→ WHAT IS BEING ASKED
Word for word, restate the lines from the start of the data down to the line with "На основі Shopify (299, 2544)", both included.

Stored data
—————

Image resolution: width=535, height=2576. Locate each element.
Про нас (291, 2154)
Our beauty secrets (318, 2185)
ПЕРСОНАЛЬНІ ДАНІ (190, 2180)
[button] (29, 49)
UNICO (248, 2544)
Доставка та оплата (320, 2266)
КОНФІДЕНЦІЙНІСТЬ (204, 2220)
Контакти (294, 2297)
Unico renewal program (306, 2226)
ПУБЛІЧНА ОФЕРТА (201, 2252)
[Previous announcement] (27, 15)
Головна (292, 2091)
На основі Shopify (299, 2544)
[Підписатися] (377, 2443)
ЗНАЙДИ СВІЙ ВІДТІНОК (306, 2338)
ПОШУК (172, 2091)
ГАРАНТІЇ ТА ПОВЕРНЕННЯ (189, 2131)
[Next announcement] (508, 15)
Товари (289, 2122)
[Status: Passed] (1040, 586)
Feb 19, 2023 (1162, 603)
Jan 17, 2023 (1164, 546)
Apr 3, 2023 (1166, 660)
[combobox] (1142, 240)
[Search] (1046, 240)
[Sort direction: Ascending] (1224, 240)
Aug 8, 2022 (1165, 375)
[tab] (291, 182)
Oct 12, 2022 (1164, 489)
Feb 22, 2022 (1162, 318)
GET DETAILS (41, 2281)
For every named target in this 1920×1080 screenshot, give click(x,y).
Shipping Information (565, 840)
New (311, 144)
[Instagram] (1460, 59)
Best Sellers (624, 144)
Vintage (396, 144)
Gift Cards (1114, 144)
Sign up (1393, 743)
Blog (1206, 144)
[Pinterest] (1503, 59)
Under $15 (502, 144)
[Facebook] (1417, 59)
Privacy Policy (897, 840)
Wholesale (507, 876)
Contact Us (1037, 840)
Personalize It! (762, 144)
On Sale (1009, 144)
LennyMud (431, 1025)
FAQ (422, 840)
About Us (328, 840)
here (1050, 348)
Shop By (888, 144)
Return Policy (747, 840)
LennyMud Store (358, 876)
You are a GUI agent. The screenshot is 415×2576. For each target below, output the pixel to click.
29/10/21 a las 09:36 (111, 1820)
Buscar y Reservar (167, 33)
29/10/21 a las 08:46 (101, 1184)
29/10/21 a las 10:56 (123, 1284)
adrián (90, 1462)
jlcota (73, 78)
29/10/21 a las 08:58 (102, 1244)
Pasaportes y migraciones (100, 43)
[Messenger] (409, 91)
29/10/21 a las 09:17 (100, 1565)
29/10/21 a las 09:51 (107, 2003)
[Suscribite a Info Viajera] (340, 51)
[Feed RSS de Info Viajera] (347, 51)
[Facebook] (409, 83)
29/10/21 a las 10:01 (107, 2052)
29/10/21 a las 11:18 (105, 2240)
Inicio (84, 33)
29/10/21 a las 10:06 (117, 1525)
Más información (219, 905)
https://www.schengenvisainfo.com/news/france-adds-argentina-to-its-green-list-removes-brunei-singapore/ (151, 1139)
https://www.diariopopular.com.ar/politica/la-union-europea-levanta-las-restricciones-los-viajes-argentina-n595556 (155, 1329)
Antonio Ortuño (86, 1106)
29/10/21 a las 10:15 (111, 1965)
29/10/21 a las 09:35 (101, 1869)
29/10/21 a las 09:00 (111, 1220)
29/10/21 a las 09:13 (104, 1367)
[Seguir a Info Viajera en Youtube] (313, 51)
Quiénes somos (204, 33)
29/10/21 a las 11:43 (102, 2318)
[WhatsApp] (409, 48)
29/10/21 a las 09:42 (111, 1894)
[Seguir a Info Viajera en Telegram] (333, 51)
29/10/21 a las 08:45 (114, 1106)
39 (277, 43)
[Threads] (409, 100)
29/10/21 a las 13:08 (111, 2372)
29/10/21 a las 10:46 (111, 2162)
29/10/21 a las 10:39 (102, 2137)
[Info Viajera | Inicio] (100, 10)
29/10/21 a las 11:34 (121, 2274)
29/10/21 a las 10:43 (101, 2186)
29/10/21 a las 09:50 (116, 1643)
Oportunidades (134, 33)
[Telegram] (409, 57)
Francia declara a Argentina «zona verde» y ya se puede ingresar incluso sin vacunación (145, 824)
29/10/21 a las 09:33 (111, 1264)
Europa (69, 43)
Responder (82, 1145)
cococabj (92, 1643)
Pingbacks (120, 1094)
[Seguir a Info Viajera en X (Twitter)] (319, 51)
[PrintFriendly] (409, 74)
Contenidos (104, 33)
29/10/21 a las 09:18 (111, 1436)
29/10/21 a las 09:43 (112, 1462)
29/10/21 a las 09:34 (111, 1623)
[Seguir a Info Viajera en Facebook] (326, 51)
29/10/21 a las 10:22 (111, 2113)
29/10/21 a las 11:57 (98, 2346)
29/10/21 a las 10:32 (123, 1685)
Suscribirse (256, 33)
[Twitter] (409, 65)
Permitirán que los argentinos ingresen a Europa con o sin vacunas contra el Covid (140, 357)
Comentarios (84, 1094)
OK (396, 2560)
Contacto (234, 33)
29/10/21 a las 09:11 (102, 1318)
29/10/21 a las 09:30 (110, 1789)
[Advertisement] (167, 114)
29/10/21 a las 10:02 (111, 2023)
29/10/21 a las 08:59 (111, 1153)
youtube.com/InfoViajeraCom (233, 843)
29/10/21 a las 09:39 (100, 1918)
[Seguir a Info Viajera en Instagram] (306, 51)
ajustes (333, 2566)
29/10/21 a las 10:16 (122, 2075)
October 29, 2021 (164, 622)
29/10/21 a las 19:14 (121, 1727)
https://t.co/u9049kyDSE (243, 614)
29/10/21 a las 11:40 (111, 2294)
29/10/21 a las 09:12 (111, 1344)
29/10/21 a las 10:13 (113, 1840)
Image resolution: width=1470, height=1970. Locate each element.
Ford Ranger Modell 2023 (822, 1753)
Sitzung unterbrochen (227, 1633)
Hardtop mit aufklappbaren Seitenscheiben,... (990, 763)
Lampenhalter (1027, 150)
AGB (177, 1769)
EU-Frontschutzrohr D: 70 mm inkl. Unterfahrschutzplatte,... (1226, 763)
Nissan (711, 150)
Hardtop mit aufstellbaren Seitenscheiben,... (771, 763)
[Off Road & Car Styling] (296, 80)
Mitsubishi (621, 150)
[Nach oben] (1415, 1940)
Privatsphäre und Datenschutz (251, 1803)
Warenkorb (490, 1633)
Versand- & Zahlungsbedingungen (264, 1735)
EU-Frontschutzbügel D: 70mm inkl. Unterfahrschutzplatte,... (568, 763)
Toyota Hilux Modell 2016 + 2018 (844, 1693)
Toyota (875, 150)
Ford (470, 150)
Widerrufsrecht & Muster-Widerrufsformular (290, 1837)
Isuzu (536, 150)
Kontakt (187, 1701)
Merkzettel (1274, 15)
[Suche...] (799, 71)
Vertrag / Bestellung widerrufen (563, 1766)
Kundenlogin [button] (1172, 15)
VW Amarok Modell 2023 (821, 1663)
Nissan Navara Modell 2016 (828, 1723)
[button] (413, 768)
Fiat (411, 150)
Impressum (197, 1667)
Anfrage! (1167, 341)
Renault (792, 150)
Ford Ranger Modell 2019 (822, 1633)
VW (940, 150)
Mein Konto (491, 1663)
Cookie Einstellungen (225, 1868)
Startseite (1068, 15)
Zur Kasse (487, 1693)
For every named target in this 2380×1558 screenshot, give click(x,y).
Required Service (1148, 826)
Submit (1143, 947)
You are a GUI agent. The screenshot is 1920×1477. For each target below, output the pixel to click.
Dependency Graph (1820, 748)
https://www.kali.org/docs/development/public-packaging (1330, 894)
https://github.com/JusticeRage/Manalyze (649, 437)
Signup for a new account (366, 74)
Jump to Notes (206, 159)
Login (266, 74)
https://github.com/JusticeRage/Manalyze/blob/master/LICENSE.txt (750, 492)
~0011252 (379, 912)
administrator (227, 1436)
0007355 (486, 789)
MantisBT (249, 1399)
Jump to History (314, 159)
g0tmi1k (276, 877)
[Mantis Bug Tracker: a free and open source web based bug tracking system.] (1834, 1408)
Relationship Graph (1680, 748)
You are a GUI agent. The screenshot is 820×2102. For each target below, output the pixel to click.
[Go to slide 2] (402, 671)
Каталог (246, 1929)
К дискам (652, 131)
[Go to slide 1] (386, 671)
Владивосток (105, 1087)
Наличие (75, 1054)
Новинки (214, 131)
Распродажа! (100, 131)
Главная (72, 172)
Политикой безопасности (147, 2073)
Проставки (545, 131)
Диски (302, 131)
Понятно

—————

→ RESPONSE TO THE TASK
Image resolution: width=535, height=2576. Locate each element.
Про нас (291, 2154)
Our beauty secrets (318, 2185)
ПЕРСОНАЛЬНІ ДАНІ (190, 2180)
[button] (29, 49)
UNICO (248, 2544)
Доставка та оплата (320, 2266)
КОНФІДЕНЦІЙНІСТЬ (204, 2220)
Контакти (294, 2297)
Unico renewal program (306, 2226)
ПУБЛІЧНА ОФЕРТА (201, 2252)
[Previous announcement] (27, 15)
Головна (292, 2091)
На основі Shopify (299, 2544)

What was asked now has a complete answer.